A family came into the Master Bedroom. Stepping on the Carpet, lying down on the entry way they looked around at the Paintings, the Master Bed, the Ottoman and finally they rested their eyes, stared directly at the Wardrobe, and he stared back.
“It’s ruined,” they said, “It’s ugly,” the Wardrobe felt as if he could cry.
They put him in isolation. The attic was sparkling then, yes, but he was beyond alone up there. No Ottoman, no Painting, they hadn’t even put in the Window at that point yet. The House was new, he hadn’t even Rats running through his veins yet. The Wardrobe was separated from the ones he loved, stationary and unwanted. For a night, he cried. The Walls were there, but they could not see him, they could not hear him, they could not tell him that in the end everything would be okay. The blind, deaf, mute Walls might as well have not been there.
It was then the world weighed down on the Wardrobe and its hanger bar buckled and snapped. The suits were gone, his friends were gone, the love of his life, gone. He didn’t rest one minute that night alone in the attic.
The next morning, sounds of jilted heavy steps filtered in from the stairway. They brought up a frame and a box spring, a mattress and a comforter, all the pieces and they assembled them. The sun shining through the cracks of the attic, the Wardrobe had been reunited with the Master Bed.
Now, the Guest Bed.
Won’t you miss it down there, asked the Wardrobe.
No, you’re up here, said the Guest Bed, in that comforting way she did.
Over time, others joined forming the guest bedroom it had become. The Desk, quoting Nietzsche, like no one had ever quoted Nietzsche before. The quiet telescope, staring and staring at the new window. The young Lamp. She reminded the Wardrobe of the Candlestick and the day they set her in the room, he thought maybe, just maybe, she could fill the emptiness within.
She burned bright, yes she was younger, but time is such a fleeting thing, and opportunity even more fleeting. The Wardrobe made her laugh. The Guest Bed saw the way his frame over the years leaned more and more her direction, but the Guest Bed saw the way the Lamp stuck by that Desk’s side. The Guest Bed had always been alone. She was gorgeous, yes. The dresses that wrapped her were the most beautiful and detailed you’d ever see but she was a Queen. Men feared her size and knew they would look small beside her. She had nothing to give but comfort, warmth and patience, but sadly it was strange couples who only took her up on her offers.
Someone ascended the stairs. Strange men filtered in. Stared at the Wardrobe, and taller than them both, he stared back.
“That’s the one,” they said, and they pulled him downstairs, carelessly, his sides scraping, scratching the walls, his charred head bumping the ceiling. A woman followed, grabbed the Lamp like a trophy. The Wardrobe was in pain, but he saw the Lamp, thrown in a bin, with other small items. But they continued outward with him.
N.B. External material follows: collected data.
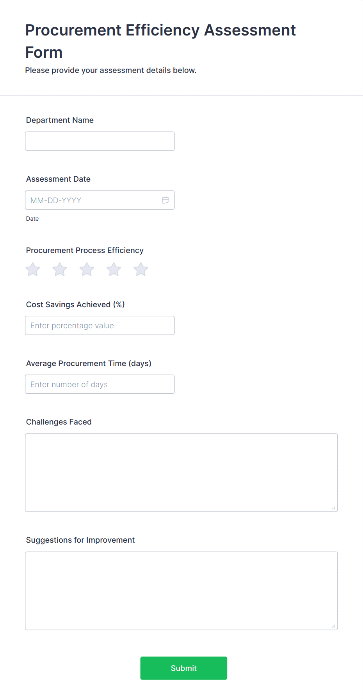
Task: Rate efficiency with the first star
Action: 33,269
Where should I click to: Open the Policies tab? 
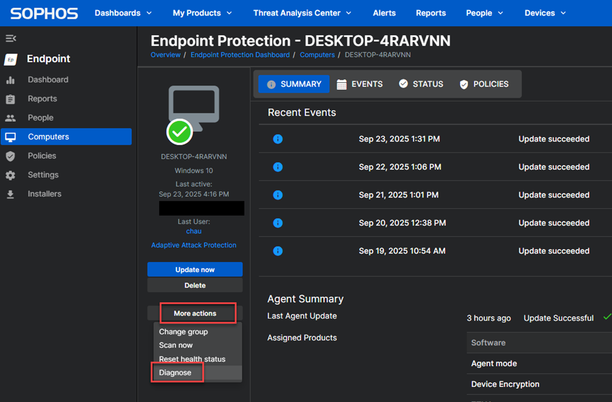tap(484, 84)
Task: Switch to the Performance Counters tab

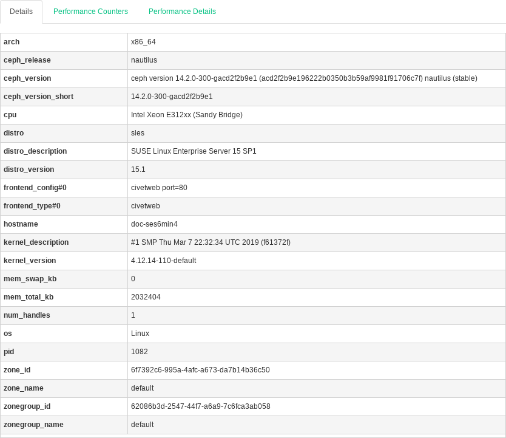Action: [90, 12]
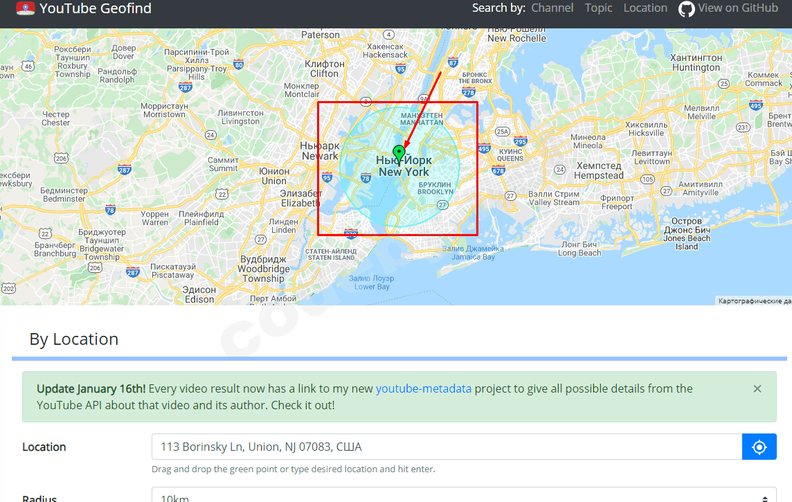Screen dimensions: 792x502
Task: Click the YouTube Geofind logo icon
Action: pyautogui.click(x=25, y=8)
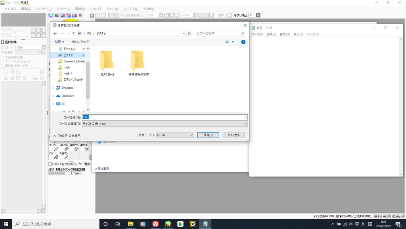Click the color wheel icon in SAI toolbar
Screen dimensions: 406x229
tap(51, 15)
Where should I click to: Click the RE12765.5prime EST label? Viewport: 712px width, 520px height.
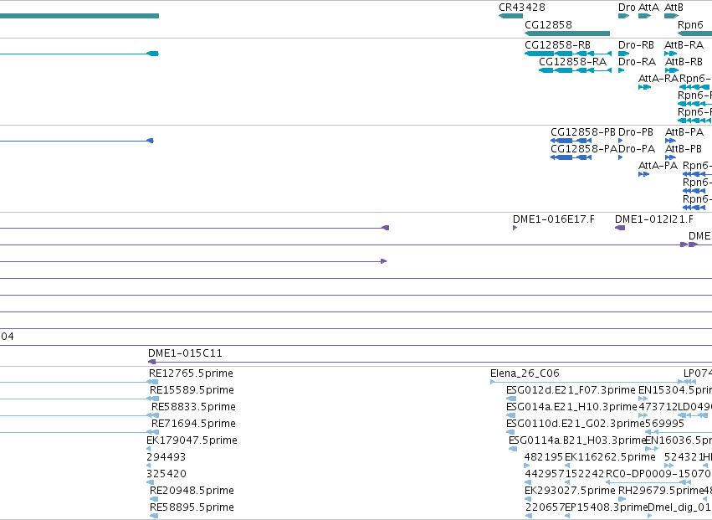click(x=191, y=373)
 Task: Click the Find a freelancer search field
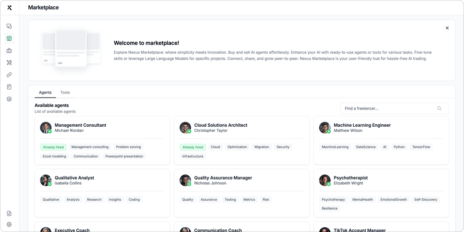(x=389, y=109)
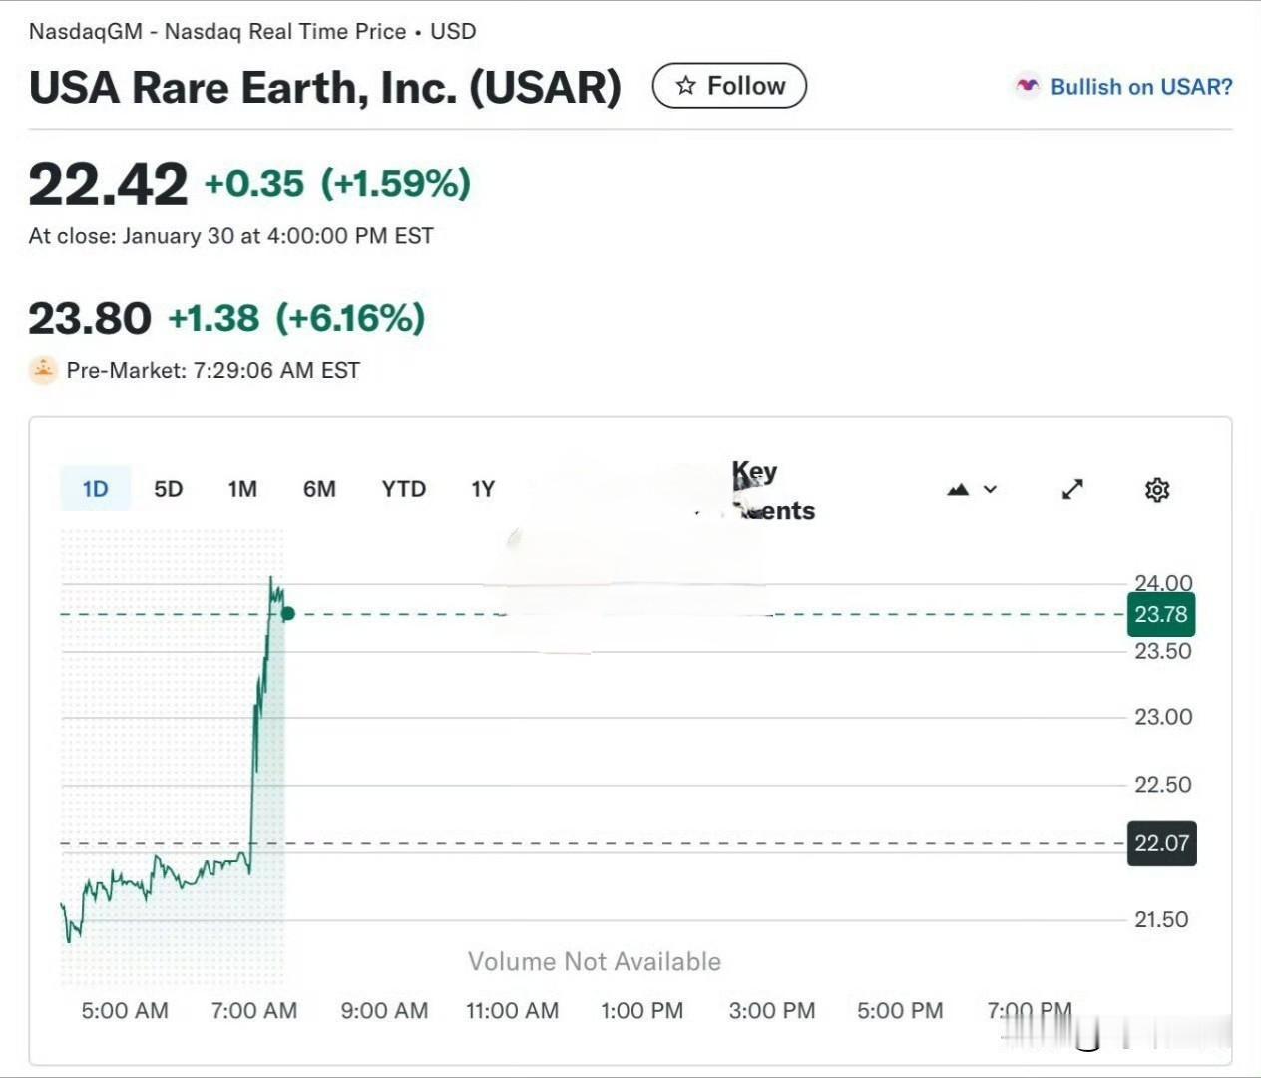Switch to the 1M range tab

pos(242,489)
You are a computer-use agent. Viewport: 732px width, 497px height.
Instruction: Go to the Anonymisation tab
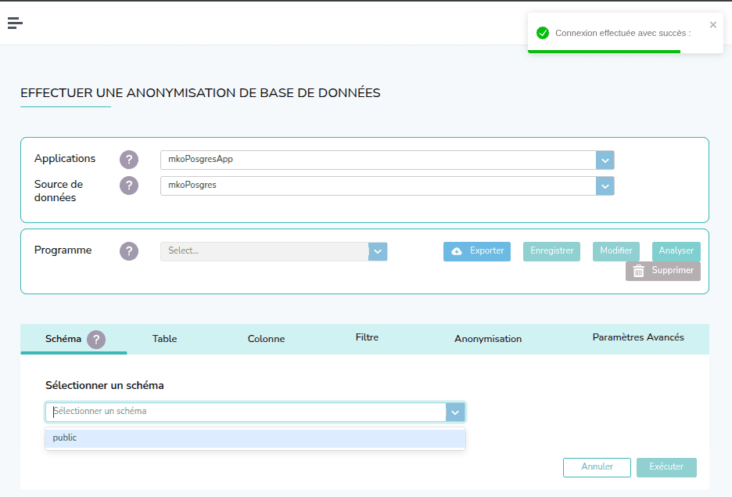(488, 339)
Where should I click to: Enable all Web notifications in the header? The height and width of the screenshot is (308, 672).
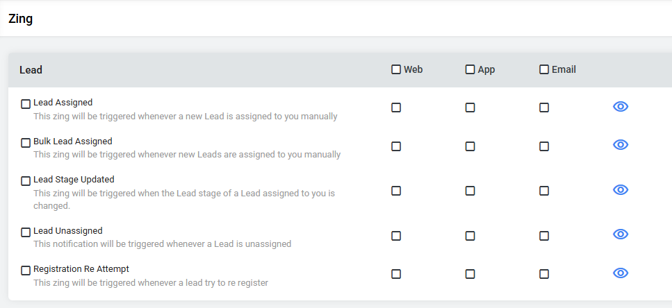[396, 69]
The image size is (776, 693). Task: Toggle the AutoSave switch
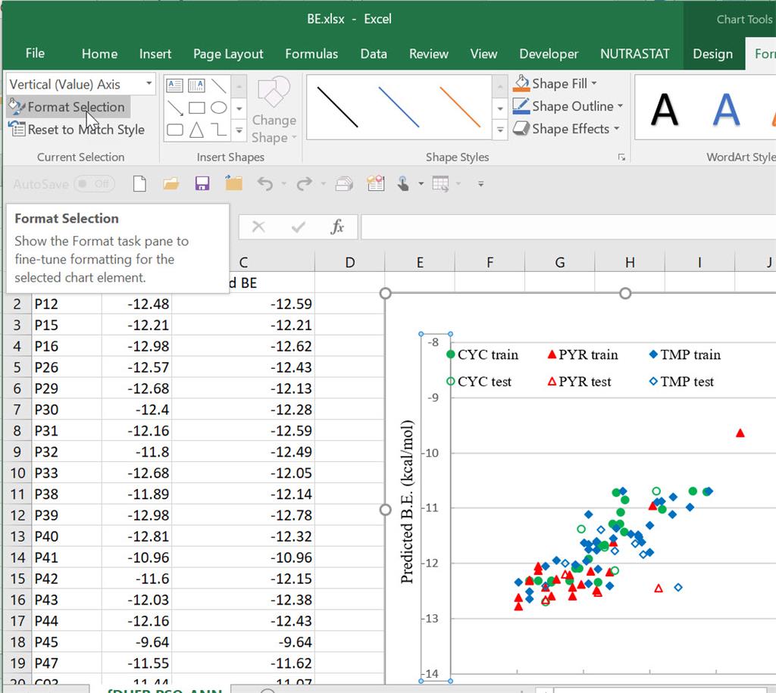(x=94, y=184)
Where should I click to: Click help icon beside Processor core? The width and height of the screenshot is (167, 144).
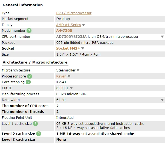(30, 76)
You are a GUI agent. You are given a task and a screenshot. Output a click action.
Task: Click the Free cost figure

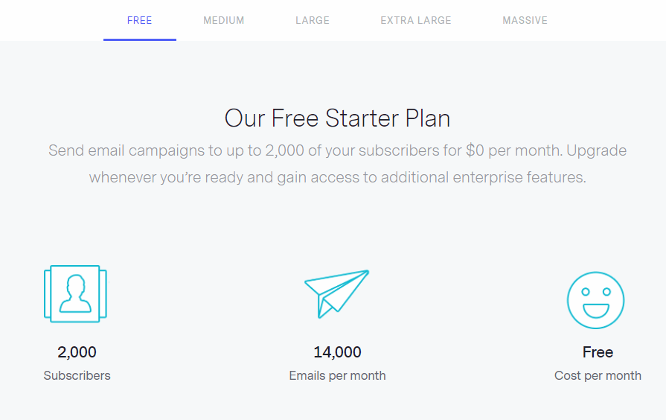(598, 352)
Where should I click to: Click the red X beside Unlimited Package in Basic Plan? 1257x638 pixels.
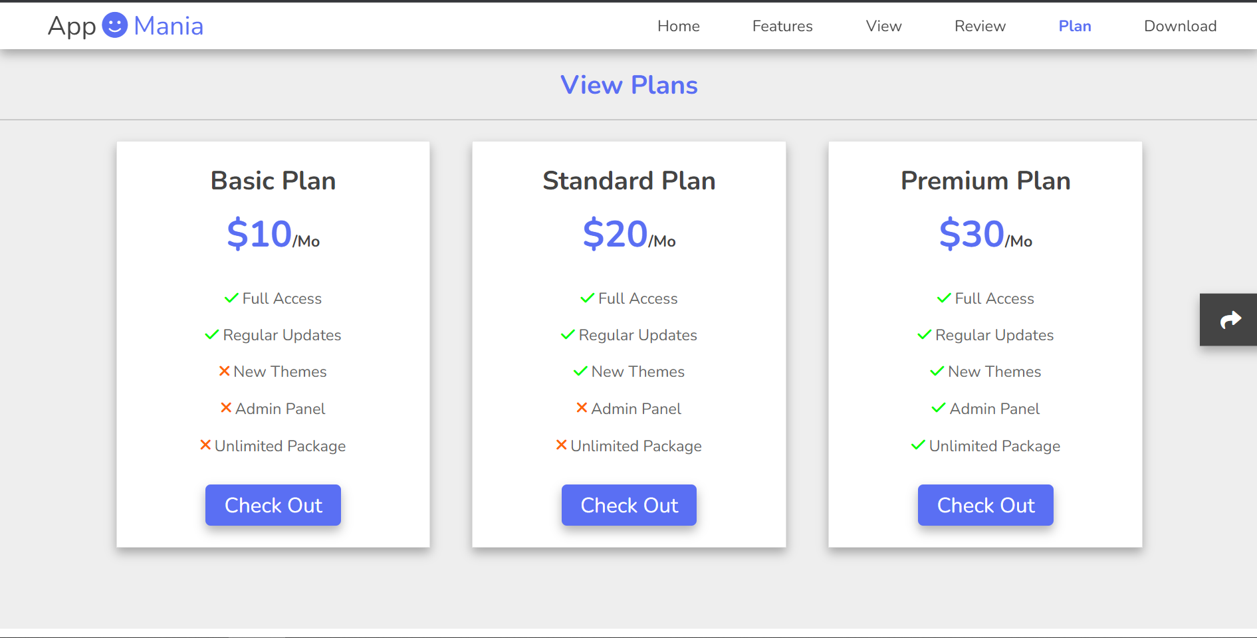click(x=205, y=445)
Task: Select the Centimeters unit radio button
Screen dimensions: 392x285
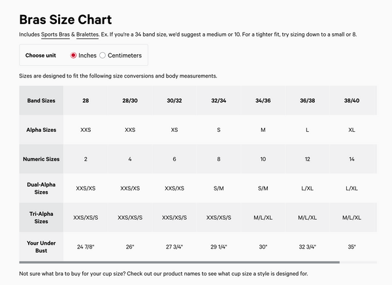Action: [x=102, y=55]
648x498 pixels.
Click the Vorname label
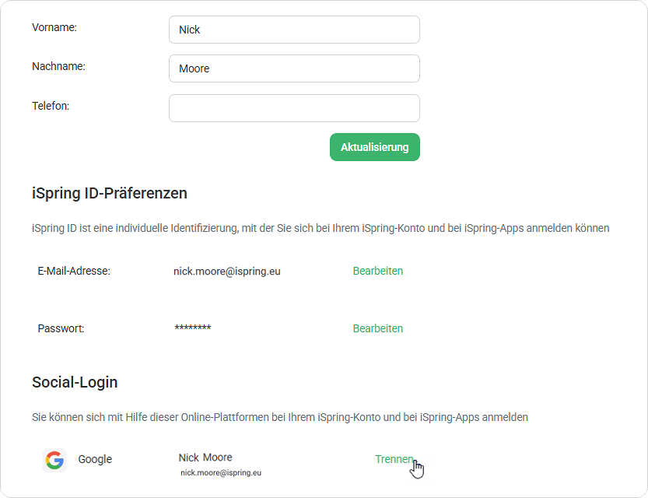(54, 28)

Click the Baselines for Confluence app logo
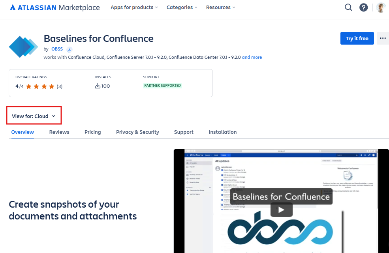[x=23, y=47]
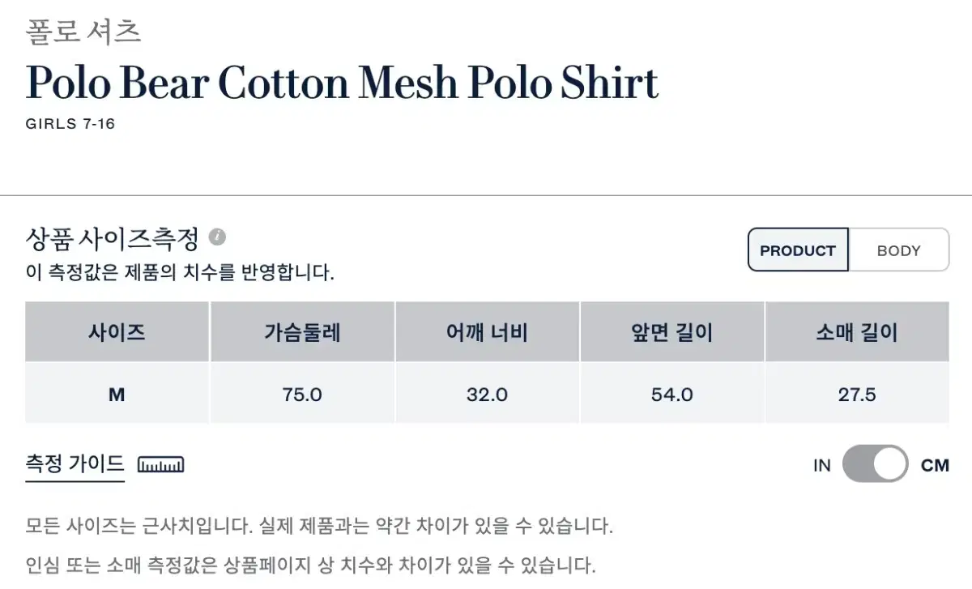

The strange men threw him in the street. He shattered into pieces of wood. Bones breaking. They liberally poured kerosene on him like they were drowning something out. The strange man took a Match, those poor short-lived beings, and he scraped its head against the ground. The Wardrobe tried to relax. The man threw the Match, burning bright, into the mess that was the Wardrobe. The Wardrobe tried to relax. He could feel fire. He could feel his memories of the Candlestick, burning inside of him. In his last breath, he could do nothing but burn.
Upstairs, in the attic, the telescope saw it all, but he could not say a word. The Guest Bed and the Desk knew what was happening.
Wardrobe, said the Desk, he’s in Hell out there.
No, said the Guest Bed, it is us who are in Hell.